**What needs to be done**
Say how many lines of the listing below include the word "Characteristics", with no other output.
--- Information provided Enclosed Below ---
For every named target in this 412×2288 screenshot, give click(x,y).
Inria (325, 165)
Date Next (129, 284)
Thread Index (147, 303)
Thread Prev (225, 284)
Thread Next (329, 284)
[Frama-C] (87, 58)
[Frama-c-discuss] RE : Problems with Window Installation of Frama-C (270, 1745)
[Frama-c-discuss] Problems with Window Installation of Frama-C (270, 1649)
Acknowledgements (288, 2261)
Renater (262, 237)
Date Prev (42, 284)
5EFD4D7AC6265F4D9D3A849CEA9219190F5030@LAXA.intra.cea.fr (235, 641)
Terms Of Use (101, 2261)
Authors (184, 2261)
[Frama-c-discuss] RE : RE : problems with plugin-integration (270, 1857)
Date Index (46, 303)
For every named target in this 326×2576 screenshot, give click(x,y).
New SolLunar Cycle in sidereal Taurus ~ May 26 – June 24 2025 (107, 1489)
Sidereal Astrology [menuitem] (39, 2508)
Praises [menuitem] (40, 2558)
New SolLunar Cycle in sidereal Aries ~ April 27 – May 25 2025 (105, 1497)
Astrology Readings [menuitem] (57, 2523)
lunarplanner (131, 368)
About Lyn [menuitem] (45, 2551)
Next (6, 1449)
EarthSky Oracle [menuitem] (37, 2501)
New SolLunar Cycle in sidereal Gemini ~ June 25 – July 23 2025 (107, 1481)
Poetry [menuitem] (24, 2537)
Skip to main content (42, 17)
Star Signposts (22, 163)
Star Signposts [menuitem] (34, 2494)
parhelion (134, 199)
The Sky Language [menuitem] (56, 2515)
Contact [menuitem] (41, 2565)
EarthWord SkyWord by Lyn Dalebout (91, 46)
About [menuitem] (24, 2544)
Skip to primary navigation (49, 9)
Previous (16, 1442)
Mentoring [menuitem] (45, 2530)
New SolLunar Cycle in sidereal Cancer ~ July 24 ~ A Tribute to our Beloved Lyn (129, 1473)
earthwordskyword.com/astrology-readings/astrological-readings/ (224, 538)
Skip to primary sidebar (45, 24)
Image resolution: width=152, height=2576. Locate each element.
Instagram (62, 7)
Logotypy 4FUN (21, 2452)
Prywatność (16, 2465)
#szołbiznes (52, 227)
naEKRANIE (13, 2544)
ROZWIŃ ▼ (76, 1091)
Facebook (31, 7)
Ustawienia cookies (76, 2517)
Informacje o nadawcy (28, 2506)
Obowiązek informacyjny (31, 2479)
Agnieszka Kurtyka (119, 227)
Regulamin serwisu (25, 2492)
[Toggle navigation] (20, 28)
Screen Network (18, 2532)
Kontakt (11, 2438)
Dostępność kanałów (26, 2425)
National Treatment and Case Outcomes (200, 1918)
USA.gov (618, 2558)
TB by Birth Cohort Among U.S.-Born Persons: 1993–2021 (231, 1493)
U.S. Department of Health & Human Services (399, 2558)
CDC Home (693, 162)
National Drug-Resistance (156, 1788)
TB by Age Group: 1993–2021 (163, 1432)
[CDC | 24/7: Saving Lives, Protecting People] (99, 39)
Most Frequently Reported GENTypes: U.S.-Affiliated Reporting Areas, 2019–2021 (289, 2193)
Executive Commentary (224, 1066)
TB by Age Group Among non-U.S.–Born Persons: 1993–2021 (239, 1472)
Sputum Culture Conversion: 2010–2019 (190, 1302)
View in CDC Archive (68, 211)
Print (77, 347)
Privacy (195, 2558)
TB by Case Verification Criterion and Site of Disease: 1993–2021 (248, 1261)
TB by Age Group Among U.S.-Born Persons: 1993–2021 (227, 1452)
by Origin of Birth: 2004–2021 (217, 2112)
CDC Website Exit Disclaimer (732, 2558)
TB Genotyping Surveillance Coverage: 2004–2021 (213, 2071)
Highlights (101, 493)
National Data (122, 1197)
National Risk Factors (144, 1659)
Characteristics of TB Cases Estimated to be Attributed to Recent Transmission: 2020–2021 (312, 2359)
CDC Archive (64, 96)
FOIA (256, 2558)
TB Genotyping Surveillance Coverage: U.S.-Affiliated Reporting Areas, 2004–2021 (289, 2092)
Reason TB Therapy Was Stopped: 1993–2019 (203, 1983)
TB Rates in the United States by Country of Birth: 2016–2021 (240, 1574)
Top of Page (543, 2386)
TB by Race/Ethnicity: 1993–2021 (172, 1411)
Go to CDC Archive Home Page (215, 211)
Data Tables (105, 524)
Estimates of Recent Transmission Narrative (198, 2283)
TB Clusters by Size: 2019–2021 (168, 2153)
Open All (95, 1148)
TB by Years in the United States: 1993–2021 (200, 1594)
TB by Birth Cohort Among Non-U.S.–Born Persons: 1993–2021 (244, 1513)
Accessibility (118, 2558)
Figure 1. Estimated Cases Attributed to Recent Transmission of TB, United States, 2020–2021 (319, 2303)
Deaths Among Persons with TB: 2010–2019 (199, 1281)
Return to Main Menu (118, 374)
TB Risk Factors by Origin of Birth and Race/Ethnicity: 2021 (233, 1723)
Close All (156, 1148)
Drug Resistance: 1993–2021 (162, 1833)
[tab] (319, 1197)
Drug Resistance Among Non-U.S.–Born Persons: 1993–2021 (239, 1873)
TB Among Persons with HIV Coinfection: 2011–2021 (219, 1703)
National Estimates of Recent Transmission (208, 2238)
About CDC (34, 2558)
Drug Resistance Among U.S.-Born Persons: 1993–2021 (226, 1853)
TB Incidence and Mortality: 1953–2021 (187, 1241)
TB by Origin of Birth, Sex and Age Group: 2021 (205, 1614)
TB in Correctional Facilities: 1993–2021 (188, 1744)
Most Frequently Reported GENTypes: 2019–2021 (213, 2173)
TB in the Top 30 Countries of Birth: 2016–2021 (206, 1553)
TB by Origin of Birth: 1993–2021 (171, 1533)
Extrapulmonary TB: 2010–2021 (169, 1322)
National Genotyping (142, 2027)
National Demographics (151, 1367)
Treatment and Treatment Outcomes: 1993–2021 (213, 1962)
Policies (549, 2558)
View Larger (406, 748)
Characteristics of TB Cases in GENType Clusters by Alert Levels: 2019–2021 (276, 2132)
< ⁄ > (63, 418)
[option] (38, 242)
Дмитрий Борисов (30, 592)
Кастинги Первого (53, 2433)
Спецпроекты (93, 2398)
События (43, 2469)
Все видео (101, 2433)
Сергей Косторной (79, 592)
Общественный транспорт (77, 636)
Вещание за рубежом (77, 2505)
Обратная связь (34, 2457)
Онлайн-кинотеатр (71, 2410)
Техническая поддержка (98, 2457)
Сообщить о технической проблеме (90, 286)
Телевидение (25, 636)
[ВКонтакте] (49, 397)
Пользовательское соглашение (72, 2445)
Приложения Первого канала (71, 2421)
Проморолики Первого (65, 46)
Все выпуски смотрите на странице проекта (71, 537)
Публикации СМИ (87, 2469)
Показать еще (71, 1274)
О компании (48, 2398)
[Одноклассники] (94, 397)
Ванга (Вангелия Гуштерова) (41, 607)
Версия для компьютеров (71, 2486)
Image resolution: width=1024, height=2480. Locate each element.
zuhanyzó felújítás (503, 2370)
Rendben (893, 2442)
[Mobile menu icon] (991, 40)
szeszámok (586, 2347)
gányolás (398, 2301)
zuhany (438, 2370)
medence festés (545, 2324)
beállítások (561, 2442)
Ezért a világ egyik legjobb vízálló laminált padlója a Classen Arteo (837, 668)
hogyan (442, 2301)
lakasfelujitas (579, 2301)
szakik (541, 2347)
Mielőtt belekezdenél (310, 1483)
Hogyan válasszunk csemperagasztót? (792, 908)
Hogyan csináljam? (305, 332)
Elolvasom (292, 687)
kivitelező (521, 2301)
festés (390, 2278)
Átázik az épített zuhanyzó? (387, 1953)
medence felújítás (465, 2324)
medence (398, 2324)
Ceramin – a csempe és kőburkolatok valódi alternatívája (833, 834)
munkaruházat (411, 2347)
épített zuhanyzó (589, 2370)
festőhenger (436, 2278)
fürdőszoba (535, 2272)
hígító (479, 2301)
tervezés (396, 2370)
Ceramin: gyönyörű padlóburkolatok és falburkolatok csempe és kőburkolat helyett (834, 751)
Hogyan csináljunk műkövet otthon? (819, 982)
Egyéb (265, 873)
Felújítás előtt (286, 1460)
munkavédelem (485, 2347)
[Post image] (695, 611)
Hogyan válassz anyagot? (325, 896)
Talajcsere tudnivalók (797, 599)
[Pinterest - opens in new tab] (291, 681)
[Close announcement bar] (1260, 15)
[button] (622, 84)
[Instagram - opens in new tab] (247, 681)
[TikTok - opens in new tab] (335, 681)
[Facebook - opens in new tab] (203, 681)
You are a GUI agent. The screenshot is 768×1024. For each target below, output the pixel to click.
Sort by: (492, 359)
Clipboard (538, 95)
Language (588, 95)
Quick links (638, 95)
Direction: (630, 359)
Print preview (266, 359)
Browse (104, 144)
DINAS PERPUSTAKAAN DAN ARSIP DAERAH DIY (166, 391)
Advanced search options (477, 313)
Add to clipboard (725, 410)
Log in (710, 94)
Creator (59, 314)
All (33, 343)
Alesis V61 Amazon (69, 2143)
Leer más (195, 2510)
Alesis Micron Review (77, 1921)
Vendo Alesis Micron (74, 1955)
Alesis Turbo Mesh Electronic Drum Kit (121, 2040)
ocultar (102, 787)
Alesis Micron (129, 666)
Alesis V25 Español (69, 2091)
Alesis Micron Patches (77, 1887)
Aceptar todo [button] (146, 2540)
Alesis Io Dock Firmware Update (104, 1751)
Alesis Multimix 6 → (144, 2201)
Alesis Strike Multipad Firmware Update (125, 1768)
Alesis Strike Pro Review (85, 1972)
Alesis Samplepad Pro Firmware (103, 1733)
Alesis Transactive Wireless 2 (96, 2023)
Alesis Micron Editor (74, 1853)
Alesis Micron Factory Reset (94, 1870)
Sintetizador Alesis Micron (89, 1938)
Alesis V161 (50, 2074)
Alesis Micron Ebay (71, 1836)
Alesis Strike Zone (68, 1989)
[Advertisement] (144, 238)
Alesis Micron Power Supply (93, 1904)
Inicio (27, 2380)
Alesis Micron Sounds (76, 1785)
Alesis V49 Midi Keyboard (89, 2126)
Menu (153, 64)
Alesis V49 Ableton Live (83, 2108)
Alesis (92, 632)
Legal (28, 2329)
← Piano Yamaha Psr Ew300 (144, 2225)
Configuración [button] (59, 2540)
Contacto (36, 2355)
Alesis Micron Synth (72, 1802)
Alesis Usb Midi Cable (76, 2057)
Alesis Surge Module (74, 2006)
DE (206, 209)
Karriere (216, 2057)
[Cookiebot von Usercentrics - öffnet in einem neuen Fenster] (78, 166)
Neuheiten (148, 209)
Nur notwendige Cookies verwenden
--- End of Enclosed Information provided ---
**Reply**
2